The reconciliation logic is fragile to vendor schema changes. AWS occasionally changes the shape of API responses (e.g. a new field nested differently). The lossless JSONB protects the platform from breaking; it doesn’t protect the views from going stale. Migrations to new schema versions are manual, infrequent, and sometimes painful. If I were rebuilding, I’d add a schema-drift detection layer that flags JSONB shape changes between snapshots automatically.

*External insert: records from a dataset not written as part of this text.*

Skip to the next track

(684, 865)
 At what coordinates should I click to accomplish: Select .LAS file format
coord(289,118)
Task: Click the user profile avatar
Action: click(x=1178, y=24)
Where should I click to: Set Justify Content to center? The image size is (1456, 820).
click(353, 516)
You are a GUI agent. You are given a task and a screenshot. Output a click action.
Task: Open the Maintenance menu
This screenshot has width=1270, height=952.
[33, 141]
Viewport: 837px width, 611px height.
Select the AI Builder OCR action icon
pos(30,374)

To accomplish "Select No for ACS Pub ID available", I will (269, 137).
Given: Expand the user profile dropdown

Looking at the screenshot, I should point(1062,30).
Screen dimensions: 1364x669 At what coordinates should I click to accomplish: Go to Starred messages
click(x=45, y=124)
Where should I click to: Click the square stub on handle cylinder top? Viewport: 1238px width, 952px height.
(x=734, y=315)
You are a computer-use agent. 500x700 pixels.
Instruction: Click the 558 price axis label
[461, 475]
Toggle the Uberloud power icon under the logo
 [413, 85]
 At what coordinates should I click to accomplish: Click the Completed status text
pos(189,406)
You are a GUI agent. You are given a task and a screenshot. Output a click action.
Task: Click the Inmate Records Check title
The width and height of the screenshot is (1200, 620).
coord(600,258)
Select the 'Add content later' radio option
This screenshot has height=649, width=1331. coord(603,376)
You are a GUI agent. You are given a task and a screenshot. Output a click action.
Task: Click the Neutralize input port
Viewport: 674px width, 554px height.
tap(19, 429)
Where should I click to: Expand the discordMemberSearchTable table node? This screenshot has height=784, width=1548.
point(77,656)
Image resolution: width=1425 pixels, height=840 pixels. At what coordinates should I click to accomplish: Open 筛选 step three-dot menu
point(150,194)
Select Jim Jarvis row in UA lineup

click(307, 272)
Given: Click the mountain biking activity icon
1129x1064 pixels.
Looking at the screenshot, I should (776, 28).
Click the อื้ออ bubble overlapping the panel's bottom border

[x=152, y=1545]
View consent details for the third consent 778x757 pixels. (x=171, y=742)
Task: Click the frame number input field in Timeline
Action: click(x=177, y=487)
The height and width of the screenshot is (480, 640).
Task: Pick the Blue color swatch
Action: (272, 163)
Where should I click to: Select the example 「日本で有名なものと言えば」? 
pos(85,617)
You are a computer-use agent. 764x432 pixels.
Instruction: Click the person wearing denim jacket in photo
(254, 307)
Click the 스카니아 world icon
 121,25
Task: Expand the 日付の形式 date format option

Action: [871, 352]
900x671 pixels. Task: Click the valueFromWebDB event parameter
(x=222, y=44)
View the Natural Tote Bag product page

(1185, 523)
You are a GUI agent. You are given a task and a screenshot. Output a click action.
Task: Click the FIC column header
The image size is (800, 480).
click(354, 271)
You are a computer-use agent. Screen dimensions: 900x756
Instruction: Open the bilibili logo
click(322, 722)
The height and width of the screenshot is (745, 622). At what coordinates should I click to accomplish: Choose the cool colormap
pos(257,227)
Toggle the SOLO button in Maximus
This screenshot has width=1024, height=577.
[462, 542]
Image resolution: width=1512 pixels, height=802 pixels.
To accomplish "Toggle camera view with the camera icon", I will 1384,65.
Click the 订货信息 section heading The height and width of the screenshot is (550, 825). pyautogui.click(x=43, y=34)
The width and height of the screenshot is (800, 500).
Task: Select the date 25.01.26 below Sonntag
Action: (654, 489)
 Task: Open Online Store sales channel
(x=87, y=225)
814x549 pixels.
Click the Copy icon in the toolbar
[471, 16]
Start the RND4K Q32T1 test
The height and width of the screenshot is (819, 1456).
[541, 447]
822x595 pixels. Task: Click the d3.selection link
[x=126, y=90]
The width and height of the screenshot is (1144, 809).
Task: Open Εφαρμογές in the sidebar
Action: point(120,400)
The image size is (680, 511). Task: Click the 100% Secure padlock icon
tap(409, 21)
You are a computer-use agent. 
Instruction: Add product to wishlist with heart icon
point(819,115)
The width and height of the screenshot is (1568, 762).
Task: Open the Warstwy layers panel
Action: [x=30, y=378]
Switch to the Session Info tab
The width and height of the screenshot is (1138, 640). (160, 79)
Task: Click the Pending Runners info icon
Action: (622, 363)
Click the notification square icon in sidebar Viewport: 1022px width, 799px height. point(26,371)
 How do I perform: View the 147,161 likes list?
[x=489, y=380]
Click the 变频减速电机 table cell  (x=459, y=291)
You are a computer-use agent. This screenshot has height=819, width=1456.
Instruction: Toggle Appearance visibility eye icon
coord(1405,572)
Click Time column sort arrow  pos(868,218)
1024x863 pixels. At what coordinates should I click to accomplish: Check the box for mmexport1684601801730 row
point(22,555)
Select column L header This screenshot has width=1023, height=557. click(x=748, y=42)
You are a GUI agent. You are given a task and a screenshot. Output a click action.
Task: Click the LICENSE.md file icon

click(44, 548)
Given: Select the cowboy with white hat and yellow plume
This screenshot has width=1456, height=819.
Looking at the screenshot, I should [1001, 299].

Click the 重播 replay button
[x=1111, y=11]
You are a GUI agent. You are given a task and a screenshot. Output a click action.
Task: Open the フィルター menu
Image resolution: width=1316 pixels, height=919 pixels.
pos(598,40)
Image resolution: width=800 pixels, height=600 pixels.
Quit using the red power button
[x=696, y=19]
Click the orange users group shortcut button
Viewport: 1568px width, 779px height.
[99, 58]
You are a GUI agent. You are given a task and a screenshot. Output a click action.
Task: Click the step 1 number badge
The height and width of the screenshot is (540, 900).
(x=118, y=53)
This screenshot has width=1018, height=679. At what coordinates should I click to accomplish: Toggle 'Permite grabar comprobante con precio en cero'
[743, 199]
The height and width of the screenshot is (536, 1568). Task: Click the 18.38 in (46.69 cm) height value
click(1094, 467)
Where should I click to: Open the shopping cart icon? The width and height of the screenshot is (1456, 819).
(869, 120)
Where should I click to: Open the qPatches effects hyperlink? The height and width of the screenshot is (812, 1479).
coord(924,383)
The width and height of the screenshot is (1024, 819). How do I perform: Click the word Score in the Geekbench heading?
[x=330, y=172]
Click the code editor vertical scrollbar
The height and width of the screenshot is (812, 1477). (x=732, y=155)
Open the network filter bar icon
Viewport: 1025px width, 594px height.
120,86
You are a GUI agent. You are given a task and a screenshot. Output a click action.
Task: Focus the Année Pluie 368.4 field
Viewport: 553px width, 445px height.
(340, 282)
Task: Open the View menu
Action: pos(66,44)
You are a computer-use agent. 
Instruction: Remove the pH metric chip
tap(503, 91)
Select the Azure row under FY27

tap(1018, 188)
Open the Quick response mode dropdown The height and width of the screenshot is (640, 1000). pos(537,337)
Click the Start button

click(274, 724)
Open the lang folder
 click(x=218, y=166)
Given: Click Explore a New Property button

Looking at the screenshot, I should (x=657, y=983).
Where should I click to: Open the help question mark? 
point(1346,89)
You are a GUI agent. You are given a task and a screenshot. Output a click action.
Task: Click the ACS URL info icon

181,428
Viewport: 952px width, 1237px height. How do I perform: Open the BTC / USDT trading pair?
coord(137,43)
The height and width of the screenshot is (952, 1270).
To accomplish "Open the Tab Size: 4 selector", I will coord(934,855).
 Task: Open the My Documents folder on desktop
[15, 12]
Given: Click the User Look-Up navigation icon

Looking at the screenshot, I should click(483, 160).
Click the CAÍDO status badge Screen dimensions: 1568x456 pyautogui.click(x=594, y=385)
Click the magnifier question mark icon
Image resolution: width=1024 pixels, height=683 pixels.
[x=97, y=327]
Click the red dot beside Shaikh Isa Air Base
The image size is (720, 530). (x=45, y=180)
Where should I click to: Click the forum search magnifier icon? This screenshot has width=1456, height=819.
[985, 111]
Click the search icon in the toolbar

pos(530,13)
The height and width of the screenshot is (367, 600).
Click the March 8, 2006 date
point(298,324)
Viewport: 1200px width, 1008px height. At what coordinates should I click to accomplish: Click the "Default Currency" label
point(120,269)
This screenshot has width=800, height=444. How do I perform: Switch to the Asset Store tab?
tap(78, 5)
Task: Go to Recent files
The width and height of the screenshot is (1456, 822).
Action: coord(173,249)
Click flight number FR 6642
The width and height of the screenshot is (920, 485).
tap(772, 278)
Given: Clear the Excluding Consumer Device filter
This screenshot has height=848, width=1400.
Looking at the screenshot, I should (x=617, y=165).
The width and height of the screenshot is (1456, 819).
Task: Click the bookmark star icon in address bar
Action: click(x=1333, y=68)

The biggest single lesson: building the data layer first, before building the agents and automation that read from it, was the right call by a wide margin. Most security tooling tries to do the analysis and the data collection at the same time, and ends up with bespoke pipelines per use case. Putting the database in the middle as a real boundary made every downstream system smaller, more reliable, and faster to build. Eleanor-AI is ~30% of the size it would have been if it had to do its own data collection.


Architecture and aggregate impact only. Schemas, queries, and reconciliation rules are not part of this writeup.